Sunday, April 02, 2006

TV Advocacy of acupuncture

The following serves as an example of a common practise of TV current affair shows and especially "special investigations". Besides their usual Stacking the Deck, they more often than not engage in Advocacy Research.

This is from science writer Simon Singh:

The BBC series Alternative Medicine was widely regarded as a great success: ... glowing reviews and high profile news stories about it.

Though I haven’t seen it, from reading Singh’s article it does seem that the program Stacks the Deck. On top of this, the presenter’s interpretation of the experimental evidence cited in the show is an example of Advocacy Research. Singh continues:

The experiment showed images of the brains of patients undergoing superficial and deep needling. [The presenter, Kathy] Sykes summarised the results: "Acupuncture was having a real effect on the brain and it was doing something completely unexpected. It was a result that surprised us all ... The bit of the brain that helps us decide whether something is painful, we think perhaps is being affected by acupuncture and so maybe that helps to explain why acupuncture can help with chronic pain." The experiment was reported with national newspaper headlines such as "Acupuncture does combat pain, study finds".

However, Professor George Lewith ... [although] sympathetic about some of the claims of acupuncturists, he contradicts the way the experiment was described: "The experiment was not groundbreaking, its results were sensationalised and there was insufficient time to analyse the data properly and so draw any sound conclusions.

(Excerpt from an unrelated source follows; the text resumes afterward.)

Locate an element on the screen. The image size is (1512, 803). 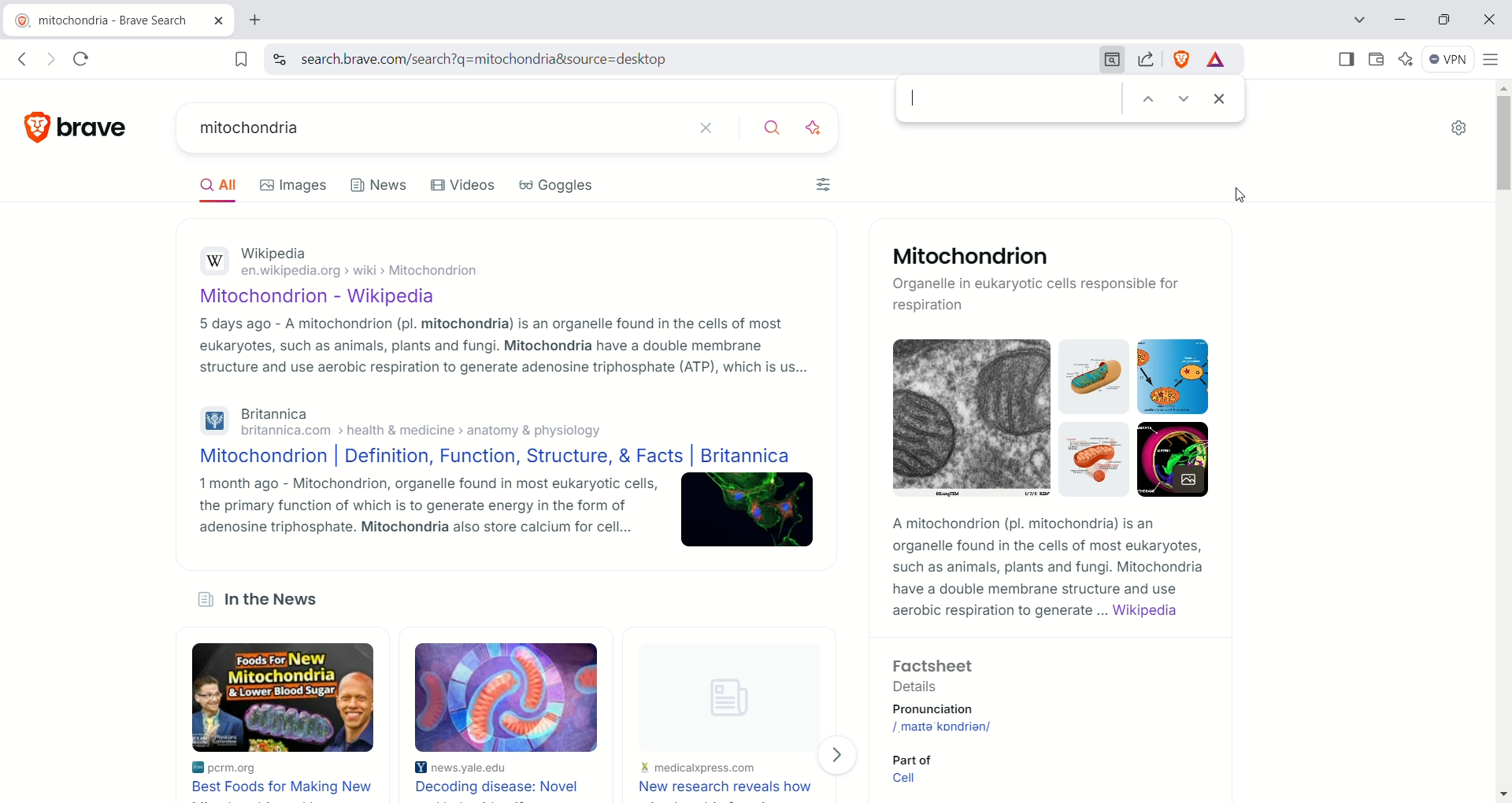
reload this page is located at coordinates (77, 60).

It was oversold and over-interpreted. We were encouraged to over-interpret, and proper scientific qualifications that might suggest alternative interpretations of the data appear to have been edited out of the programme. Because the BBC had funded the experiment, they wanted their money's worth - that's not a good basis for science."

I couldn’t put it better myself, so I won’t.

BTW - I have nothing against any alternative/complementary therapy per se, but its efficacy needs to meet the same high standards as set by modern medical science. Proper enforceable regulation of alternative/complimentary therapies also needs to take place. Not only to protect patients from fraudulent quacks, but also for the benefit of practitioners - those who are genuinely interested in helping people and taking their field out of the "alternative" and into the "mainstream" of evidence based medicine. After all, if it works, they've got nothing to worry about.